[Entries shown Boundary: Start]

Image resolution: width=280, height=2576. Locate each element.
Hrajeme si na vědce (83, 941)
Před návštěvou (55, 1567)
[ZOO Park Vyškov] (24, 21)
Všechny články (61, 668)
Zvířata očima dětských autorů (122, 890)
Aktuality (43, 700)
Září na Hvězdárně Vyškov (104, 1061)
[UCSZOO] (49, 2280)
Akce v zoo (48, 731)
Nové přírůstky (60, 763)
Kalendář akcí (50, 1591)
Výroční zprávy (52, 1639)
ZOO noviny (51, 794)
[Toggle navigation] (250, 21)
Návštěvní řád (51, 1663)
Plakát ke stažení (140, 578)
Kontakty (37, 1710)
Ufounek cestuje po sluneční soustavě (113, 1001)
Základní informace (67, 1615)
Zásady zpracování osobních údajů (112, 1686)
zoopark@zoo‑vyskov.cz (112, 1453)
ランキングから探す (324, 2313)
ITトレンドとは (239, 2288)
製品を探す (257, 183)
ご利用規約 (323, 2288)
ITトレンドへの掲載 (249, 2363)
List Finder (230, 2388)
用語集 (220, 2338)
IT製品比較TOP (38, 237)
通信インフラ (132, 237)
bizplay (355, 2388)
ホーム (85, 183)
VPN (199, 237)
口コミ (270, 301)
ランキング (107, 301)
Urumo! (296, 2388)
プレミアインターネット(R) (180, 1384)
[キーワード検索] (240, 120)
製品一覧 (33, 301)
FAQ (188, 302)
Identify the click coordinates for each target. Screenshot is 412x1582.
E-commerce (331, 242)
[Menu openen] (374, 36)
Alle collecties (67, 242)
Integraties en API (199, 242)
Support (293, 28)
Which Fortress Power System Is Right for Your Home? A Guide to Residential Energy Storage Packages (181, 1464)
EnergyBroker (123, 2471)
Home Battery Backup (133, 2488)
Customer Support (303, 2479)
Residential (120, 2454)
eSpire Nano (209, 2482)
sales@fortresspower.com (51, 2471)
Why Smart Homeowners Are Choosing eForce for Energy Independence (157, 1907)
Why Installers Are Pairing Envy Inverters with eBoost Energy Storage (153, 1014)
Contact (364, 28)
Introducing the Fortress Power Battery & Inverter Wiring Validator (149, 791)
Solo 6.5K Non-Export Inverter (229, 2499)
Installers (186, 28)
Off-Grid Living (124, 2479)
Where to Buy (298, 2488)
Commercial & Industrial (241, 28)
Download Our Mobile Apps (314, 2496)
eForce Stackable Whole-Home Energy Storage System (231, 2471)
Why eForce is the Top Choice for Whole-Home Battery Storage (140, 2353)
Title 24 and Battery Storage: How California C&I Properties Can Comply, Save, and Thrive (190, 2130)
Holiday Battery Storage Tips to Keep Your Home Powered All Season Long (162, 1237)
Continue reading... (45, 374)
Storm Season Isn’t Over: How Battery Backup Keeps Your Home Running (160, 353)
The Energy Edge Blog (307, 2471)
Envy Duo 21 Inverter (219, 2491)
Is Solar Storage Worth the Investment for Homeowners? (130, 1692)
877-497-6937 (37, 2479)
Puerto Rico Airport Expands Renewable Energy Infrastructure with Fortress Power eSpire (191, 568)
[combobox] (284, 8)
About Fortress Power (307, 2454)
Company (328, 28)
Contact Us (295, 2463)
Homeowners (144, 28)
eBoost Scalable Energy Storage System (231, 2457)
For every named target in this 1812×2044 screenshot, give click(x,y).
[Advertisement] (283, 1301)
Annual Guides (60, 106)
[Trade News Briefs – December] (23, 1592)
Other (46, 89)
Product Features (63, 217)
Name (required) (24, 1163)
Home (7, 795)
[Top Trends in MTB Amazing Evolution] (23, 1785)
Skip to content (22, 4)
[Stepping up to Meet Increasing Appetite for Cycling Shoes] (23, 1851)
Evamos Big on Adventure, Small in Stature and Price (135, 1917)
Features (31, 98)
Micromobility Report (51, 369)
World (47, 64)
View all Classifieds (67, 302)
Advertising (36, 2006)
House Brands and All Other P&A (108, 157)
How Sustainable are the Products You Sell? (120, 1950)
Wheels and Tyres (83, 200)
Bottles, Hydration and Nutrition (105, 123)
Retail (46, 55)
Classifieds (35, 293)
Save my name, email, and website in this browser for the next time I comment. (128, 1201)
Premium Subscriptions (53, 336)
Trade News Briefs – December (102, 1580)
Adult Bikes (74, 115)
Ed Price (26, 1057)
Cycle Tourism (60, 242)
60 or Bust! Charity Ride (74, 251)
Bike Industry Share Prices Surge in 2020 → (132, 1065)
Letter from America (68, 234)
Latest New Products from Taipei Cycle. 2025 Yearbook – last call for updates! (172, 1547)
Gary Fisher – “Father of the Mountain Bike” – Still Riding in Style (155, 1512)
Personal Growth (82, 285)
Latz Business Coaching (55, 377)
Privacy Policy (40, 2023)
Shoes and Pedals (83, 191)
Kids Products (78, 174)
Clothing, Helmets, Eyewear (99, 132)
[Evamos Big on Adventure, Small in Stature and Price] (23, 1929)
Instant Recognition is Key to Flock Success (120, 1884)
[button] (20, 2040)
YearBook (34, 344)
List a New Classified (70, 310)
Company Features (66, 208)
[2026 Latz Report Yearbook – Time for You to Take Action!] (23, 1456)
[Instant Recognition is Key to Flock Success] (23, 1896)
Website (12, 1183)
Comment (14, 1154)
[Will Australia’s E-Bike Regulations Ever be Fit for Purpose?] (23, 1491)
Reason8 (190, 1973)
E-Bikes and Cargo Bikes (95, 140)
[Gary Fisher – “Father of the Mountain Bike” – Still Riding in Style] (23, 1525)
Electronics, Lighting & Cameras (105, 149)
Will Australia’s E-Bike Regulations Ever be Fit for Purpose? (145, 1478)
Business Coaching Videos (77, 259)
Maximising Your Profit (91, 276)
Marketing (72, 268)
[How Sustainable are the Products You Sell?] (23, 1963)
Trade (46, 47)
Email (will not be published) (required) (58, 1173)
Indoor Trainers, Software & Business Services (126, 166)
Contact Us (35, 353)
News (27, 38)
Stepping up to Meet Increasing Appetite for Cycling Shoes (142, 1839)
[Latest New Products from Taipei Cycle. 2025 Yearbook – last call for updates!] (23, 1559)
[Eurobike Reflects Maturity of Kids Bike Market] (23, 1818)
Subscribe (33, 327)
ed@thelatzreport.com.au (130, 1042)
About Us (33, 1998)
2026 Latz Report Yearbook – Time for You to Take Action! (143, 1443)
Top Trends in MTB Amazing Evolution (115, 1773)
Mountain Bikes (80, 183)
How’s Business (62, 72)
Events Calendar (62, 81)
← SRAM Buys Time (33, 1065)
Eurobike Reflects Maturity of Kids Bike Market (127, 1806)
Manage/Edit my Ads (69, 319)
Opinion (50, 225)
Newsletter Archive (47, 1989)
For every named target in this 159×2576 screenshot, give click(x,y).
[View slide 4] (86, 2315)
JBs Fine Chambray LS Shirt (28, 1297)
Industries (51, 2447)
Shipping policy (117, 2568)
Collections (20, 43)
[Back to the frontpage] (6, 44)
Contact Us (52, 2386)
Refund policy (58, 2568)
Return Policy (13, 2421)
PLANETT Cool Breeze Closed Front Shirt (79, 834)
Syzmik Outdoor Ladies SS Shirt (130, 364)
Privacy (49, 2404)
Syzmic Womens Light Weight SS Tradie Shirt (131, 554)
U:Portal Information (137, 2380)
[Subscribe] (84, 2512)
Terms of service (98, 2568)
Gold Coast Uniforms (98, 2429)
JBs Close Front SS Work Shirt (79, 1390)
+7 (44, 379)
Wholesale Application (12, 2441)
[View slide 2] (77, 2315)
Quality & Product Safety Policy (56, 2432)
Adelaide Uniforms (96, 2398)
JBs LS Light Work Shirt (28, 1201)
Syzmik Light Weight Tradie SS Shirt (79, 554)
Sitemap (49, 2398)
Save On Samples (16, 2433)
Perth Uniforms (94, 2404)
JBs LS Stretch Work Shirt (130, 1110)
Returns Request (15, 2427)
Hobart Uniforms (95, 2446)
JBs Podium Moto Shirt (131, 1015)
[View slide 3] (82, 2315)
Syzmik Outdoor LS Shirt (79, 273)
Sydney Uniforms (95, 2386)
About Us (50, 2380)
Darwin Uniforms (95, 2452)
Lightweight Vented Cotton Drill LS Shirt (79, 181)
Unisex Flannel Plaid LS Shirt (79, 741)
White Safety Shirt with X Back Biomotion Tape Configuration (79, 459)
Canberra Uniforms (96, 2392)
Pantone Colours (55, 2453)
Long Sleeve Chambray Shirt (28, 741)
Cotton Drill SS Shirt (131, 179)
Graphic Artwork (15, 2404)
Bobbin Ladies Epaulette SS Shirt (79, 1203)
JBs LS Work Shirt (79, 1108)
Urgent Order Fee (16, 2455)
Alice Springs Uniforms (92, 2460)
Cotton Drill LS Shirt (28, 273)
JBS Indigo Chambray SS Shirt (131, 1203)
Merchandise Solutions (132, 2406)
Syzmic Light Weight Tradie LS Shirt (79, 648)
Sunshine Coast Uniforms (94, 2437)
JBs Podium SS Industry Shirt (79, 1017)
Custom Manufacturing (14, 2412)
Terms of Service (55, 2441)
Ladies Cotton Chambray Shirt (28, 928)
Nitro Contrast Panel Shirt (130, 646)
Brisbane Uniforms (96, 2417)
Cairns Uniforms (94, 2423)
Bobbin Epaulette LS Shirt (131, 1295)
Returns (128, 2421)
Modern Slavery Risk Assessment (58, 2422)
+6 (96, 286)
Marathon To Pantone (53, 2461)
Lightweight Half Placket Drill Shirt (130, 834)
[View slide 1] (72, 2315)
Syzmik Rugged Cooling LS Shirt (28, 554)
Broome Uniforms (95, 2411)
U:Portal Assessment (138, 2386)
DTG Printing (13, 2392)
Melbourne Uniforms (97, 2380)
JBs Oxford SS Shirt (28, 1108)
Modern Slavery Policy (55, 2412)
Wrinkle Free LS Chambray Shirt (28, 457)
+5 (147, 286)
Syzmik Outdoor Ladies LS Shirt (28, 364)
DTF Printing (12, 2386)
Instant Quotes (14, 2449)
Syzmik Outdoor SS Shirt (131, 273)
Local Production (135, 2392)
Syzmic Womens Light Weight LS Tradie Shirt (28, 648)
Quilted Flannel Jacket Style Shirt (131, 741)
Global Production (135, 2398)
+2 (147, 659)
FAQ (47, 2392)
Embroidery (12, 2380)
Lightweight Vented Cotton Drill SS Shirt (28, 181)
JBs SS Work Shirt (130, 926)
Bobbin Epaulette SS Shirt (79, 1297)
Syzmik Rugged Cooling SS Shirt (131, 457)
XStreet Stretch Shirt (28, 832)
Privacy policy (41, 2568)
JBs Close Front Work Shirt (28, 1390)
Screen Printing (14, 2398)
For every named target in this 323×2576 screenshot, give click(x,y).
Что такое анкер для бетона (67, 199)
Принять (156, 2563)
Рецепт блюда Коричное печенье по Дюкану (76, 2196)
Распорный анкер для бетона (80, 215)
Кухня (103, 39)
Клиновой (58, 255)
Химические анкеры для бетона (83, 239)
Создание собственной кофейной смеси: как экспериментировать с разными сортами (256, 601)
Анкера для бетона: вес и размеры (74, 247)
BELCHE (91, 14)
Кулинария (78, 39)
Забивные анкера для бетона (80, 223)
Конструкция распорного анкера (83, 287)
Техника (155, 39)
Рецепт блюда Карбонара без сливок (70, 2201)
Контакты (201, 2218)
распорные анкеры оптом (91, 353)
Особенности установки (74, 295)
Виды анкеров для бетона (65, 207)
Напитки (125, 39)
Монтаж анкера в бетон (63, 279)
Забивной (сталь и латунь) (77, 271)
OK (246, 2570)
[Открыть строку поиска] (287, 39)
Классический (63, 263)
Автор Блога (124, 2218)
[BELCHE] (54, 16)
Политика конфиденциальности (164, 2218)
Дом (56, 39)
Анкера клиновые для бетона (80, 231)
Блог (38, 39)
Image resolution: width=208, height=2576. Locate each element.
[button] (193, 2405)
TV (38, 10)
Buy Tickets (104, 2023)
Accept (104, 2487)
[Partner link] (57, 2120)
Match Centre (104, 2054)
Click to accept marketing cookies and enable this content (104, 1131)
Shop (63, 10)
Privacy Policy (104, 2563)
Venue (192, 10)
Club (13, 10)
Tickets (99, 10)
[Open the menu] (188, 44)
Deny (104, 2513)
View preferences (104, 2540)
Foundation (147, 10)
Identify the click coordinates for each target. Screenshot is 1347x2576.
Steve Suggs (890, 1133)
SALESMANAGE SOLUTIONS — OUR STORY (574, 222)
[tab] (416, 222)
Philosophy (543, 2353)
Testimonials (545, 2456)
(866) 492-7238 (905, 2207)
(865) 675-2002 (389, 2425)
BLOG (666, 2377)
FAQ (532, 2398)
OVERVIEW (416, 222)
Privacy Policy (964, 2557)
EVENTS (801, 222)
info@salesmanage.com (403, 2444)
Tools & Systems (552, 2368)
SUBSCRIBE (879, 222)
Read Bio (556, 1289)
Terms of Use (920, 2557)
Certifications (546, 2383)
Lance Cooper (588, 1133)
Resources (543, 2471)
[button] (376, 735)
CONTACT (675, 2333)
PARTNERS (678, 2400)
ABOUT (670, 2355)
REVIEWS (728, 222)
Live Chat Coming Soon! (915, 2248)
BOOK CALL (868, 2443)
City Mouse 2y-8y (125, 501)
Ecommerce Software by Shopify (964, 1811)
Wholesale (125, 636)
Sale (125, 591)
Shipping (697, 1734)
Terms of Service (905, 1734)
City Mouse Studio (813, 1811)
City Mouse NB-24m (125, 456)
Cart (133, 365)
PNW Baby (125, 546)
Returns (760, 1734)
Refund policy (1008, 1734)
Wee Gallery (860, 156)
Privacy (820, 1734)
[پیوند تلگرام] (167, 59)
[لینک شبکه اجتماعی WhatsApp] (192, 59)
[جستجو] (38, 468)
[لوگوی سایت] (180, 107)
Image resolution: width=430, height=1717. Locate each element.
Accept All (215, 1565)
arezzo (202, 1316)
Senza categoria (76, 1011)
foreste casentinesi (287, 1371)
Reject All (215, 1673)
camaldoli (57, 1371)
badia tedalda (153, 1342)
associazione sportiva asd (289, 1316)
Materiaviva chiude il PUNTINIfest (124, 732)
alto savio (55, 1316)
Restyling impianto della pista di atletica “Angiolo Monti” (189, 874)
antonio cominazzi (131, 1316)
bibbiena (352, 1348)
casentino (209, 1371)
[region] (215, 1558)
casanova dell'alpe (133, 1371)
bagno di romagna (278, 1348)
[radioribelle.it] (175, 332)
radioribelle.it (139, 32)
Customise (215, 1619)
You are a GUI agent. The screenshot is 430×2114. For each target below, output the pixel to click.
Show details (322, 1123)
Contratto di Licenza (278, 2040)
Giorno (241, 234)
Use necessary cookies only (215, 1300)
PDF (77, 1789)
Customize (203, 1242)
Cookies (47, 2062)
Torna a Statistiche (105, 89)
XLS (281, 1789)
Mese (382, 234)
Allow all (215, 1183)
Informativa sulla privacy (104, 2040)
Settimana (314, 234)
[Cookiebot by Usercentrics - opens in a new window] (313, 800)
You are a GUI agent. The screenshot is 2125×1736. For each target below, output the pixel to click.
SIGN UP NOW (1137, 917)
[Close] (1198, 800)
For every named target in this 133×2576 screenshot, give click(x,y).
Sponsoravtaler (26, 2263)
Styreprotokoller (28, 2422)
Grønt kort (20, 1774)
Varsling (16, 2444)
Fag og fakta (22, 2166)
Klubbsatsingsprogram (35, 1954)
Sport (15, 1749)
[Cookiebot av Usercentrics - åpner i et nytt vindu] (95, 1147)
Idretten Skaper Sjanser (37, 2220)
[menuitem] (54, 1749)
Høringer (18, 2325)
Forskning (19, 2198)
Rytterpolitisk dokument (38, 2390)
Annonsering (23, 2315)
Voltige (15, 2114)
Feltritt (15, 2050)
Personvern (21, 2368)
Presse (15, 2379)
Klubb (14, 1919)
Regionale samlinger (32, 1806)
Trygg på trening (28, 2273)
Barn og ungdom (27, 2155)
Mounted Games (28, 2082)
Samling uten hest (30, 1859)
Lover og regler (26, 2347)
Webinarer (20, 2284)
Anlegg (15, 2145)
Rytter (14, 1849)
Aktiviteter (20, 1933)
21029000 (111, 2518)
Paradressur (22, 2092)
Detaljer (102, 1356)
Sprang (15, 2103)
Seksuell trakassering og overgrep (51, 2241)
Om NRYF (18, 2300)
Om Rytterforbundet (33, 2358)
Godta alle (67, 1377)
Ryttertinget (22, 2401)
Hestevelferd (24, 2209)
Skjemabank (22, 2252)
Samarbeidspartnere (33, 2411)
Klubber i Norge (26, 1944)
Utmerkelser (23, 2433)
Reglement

[Entries shown Boundary: End]

Task brief – Could you return exactly the lines above from the line with "Классический (63, 263)" to the line with "Wee Gallery (860, 156)", both included, and nothing else?

Written answer –
Классический (63, 263)
Автор Блога (124, 2218)
[BELCHE] (54, 16)
Политика конфиденциальности (164, 2218)
Дом (56, 39)
Анкера клиновые для бетона (80, 231)
Блог (38, 39)
Image resolution: width=208, height=2576. Locate each element.
[button] (193, 2405)
TV (38, 10)
Buy Tickets (104, 2023)
Accept (104, 2487)
[Partner link] (57, 2120)
Match Centre (104, 2054)
Click to accept marketing cookies and enable this content (104, 1131)
Shop (63, 10)
Privacy Policy (104, 2563)
Venue (192, 10)
Club (13, 10)
Tickets (99, 10)
[Open the menu] (188, 44)
Deny (104, 2513)
View preferences (104, 2540)
Foundation (147, 10)
Identify the click coordinates for each target. Screenshot is 1347x2576.
Steve Suggs (890, 1133)
SALESMANAGE SOLUTIONS — OUR STORY (574, 222)
[tab] (416, 222)
Philosophy (543, 2353)
Testimonials (545, 2456)
(866) 492-7238 (905, 2207)
(865) 675-2002 (389, 2425)
BLOG (666, 2377)
FAQ (532, 2398)
OVERVIEW (416, 222)
Privacy Policy (964, 2557)
EVENTS (801, 222)
info@salesmanage.com (403, 2444)
Tools & Systems (552, 2368)
SUBSCRIBE (879, 222)
Read Bio (556, 1289)
Terms of Use (920, 2557)
Certifications (546, 2383)
Lance Cooper (588, 1133)
Resources (543, 2471)
[button] (376, 735)
CONTACT (675, 2333)
PARTNERS (678, 2400)
ABOUT (670, 2355)
REVIEWS (728, 222)
Live Chat Coming Soon! (915, 2248)
BOOK CALL (868, 2443)
City Mouse 2y-8y (125, 501)
Ecommerce Software by Shopify (964, 1811)
Wholesale (125, 636)
Sale (125, 591)
Shipping (697, 1734)
Terms of Service (905, 1734)
City Mouse Studio (813, 1811)
City Mouse NB-24m (125, 456)
Cart (133, 365)
PNW Baby (125, 546)
Returns (760, 1734)
Refund policy (1008, 1734)
Wee Gallery (860, 156)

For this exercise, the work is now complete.